Per dirla con Totò: ma mi facci il piacere! In verità non è soltanto invidia del pene tra frati pennaioli, è che s’è scatenata una guerra scomposta e arruffona dove la sinistra spara ormai su se stessa, pure sulle madri e sui propri figli, si lancia verso il baratro mitragliando all’impazzata contro qualunque cosa si muova. Avrebbero ritirato quei bonzi che hanno nel Cda Rai anche se al Tg1 fosse stato nominato Vladimir Ulianov Lenin. Così, dopo averlo riempito di pacche sulle spalle, complimenti e sorrisi finché il totonomine impazzava, ora son tutti lì ad additare l’unico giornalista parlamentare che non ha mai risparmiato nessun politico, come un lebbroso, un venduto, un servo.

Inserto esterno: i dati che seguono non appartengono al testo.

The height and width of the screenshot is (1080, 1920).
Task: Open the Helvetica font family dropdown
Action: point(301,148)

Difendo il Minzo anche se non fosse mio amico. Pur se ha dato «sole» anche a me, per iattura in campi diversi dal lavoro e anch’egli senza risparmiare le madri. Ma di grazia, che cosa gli rimproverano? Volevano per il Tg più seguito dagli italiani ancora un direttore materasso? Non è un mistero che se la sua nomina è arrivata così in ritardo, è perché Fini stentava a digerirla. Perché Minzolini scriveva e riscriveva come il presidente della Camera faccia il bastian contrario per scelta e inutilmente, rischiando di far la fine di Casini.

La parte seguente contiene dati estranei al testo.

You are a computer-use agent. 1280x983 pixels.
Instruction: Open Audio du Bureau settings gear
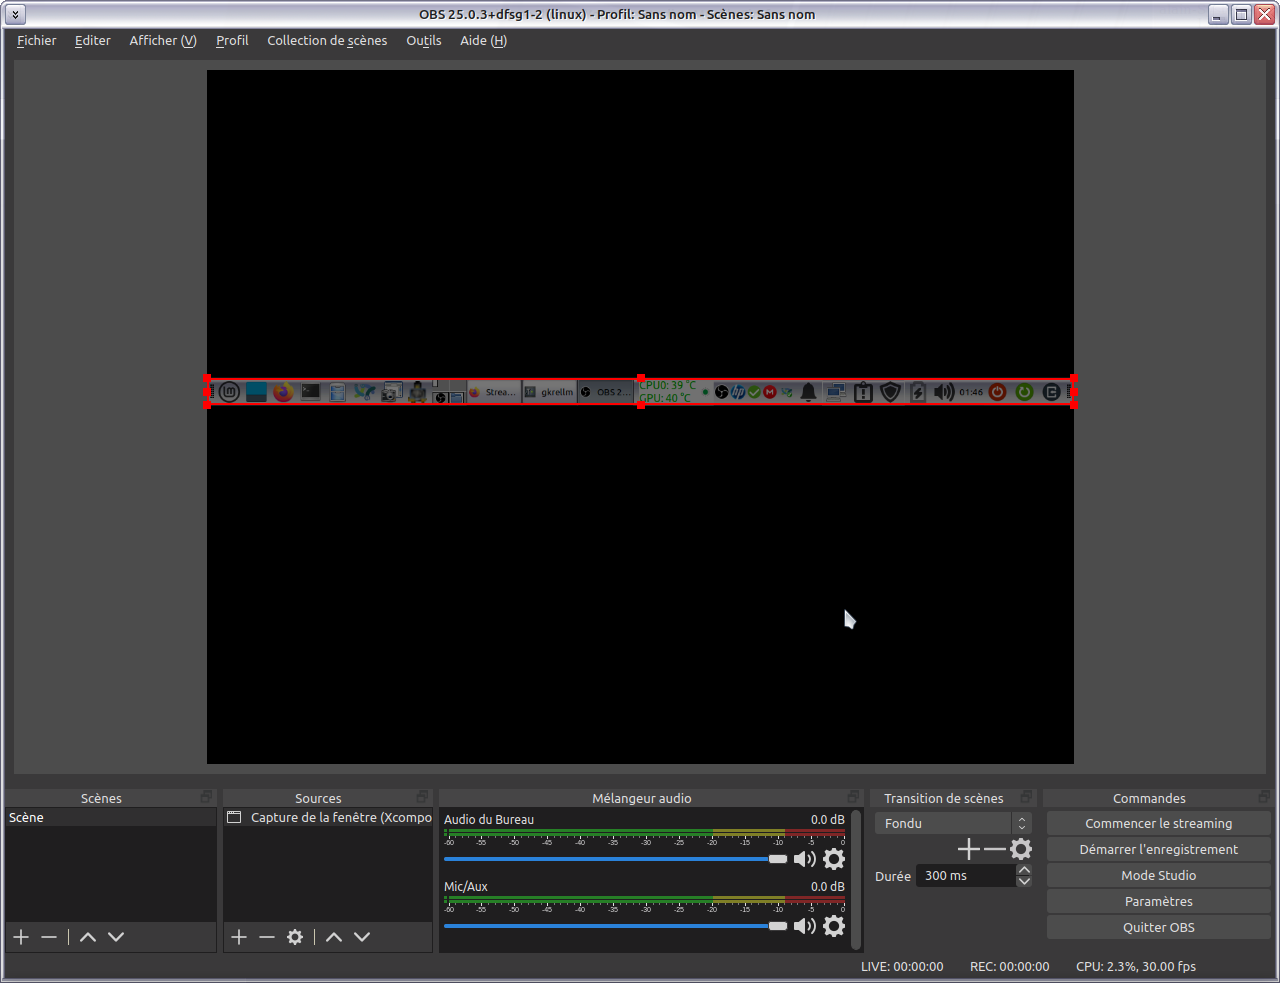point(834,859)
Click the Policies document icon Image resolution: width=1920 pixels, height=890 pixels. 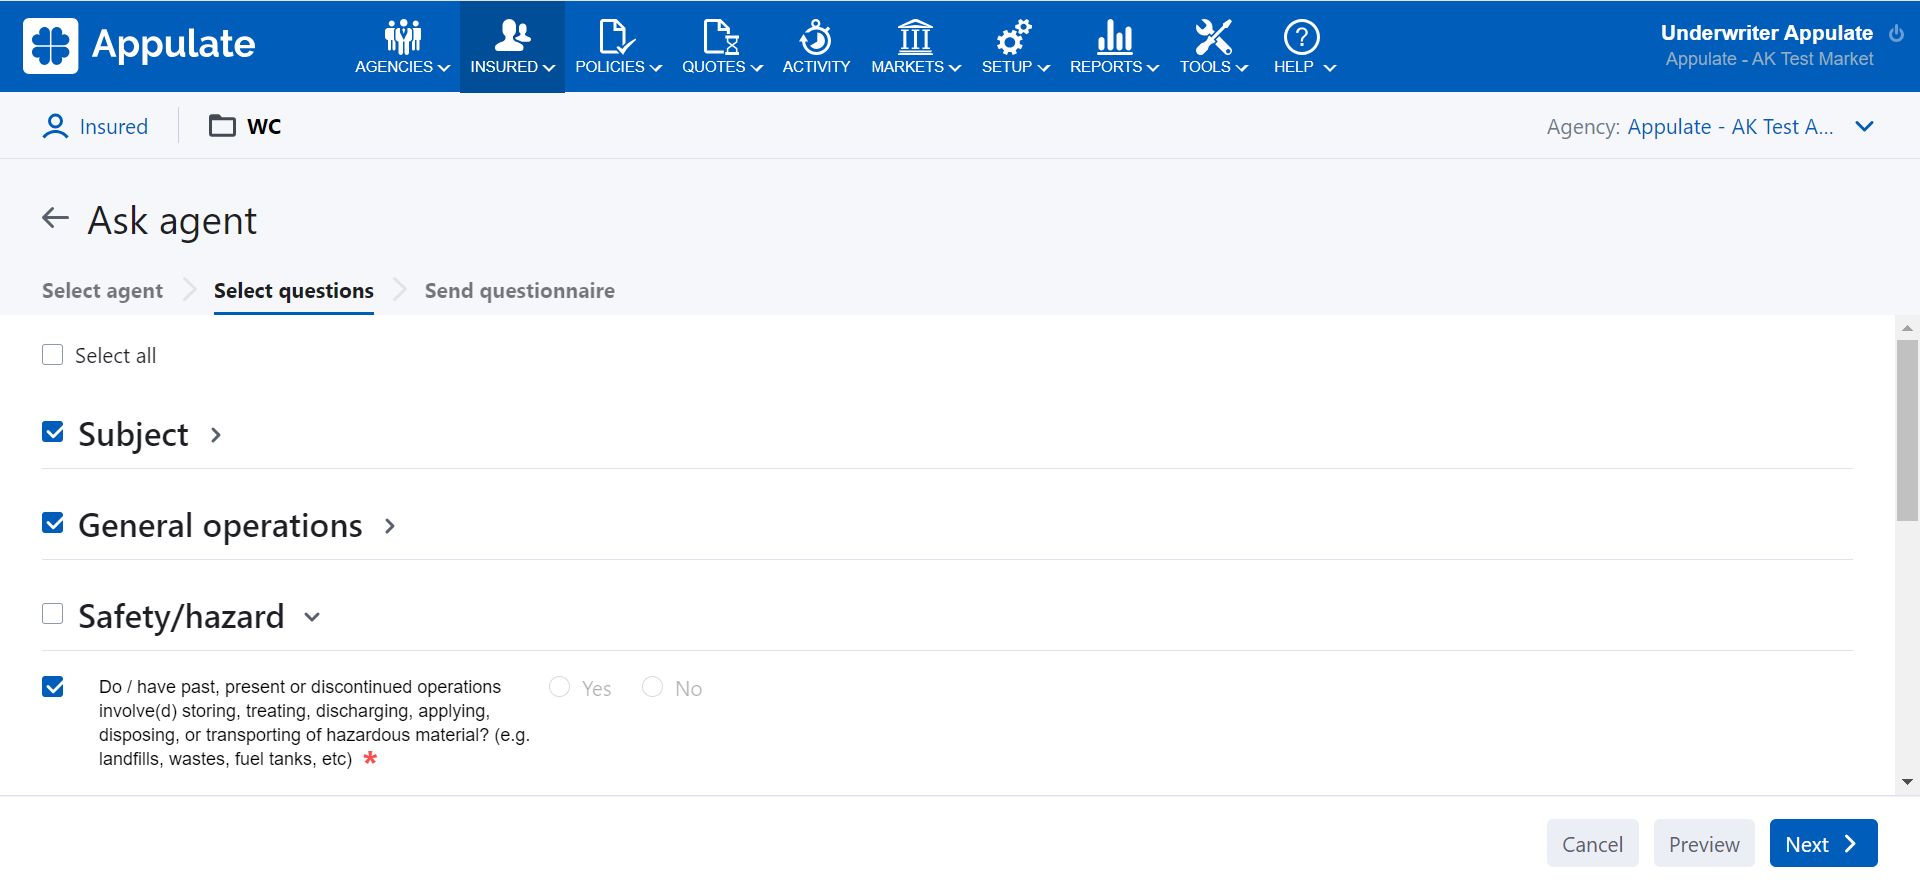(616, 37)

È stato lui a far dire al povero e grande Colletti, quando Berlusconi aveva improvvisamente rovesciato la Bicamerale, che il leader del centrodestra era probabilmente «in preda a sostanze eccitanti». Memorabile quella volta che, nell’agosto del 2000, l’inviato della Stampa volò alle Bermuda e riuscì ad intrufolarsi nella villa di Berlusconi, con la promessa che non avrebbe scritto una riga. Lui rispettò l’impegno, però fece parlare «i muri che avevano ascoltato», rivelando così che nell’imminente scontro elettorale il Cavaliere preferiva aver di fronte Rutelli piuttosto che Amato, perché gli avrebbe «tirato fuori il suo passato radicale e abortista». L’aneddotica un po’ velenosa racconta ancora di quando il giovane Minzolini e il grande Guido Quaranta si infilarono un camice degli addetti alle pulizie per orecchiare quanto si discuteva nel sinedrio democristiano, venendo scoperti e buttati fuori in malo modo. Ma è ancora il Minzo che intervistava Rutelli sotto la doccia, Forlani mentre gli tingevano i capelli d’azzurrino. È lui che ha provocato le dimissioni di Violante dall’Antimafia rubandogli la notizia, mentre correva nel corridoietto dell’aula di Montecitorio, che la procura di Catania stava incriminando Dell’Utri. Soltanto a lui, pur sorridendo, D’Alema dice: «Ti spezzo le gambe». Lui ha scoperto il «patto della crostata» a casa Letta, lui ha messo in difficoltà Craxi scrivendo che «per far carriera in Rai si deve passare per il salotto di GBR», la tv di Ania Pieroni. Eppure, la più bella intervista televisiva del suo ultimo anno di vita ad Hammamet, Craxi l’ha data a Minzolini.
Ma se non va bene neanche lui, vuol dire che la sedicente sinistra è votata all’estinzione. Come i dinosauri rintronati.